**Task statement:** Below is a listing with pictures. Repeat exactly the lines starting at the one holding "Viewport: 214px width, 160px" and going on through the one holding "Task: Click the HOME header title", and leave every picture out.

**Dataset records:**

────────

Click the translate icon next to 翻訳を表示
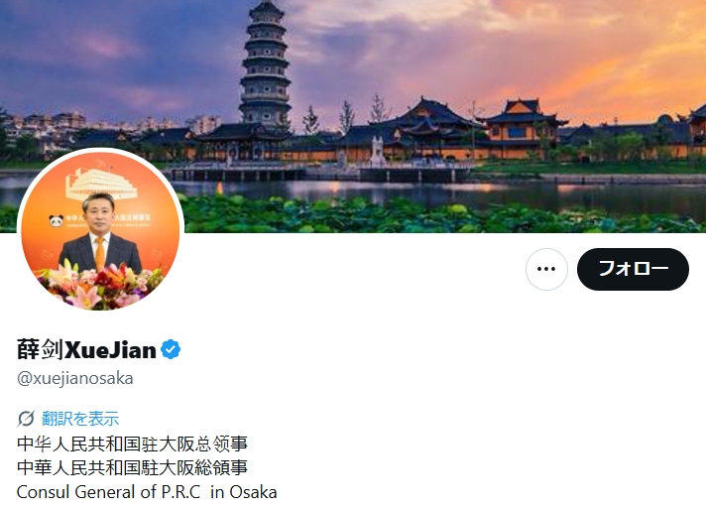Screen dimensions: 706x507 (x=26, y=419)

────────

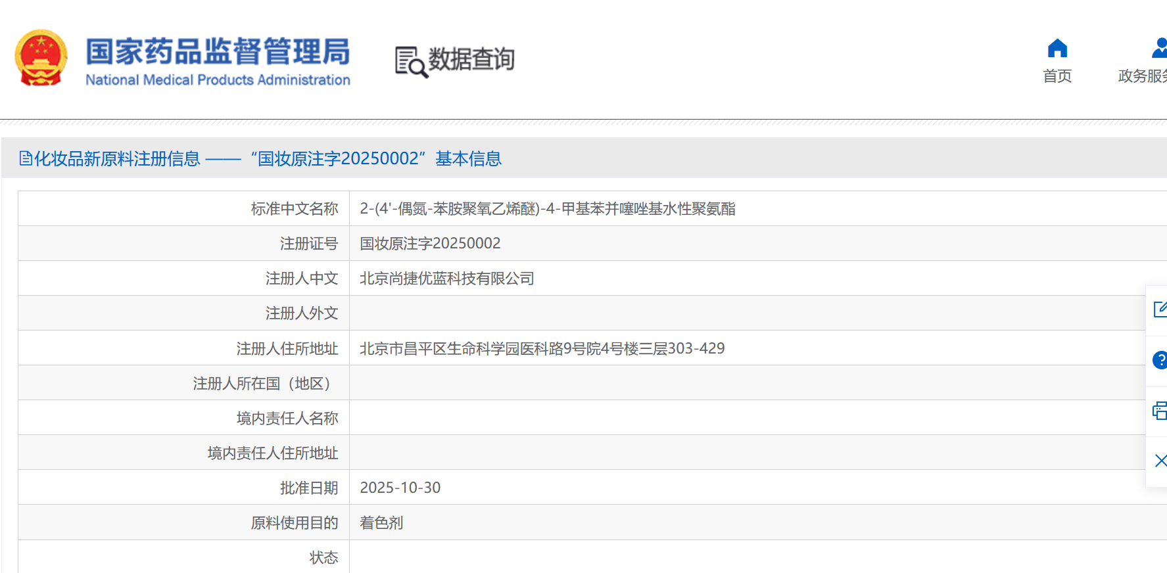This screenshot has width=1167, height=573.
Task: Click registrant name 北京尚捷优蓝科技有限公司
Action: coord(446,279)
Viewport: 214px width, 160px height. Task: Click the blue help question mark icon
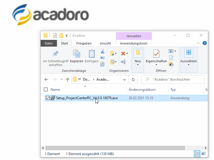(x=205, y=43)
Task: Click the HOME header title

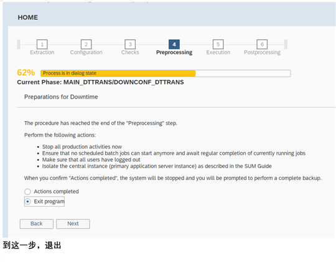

────────

**Exercise result:**
Viewport: 214px width, 160px height. Task: Click the blue help question mark icon
(x=205, y=43)
Task: Click the HOME header title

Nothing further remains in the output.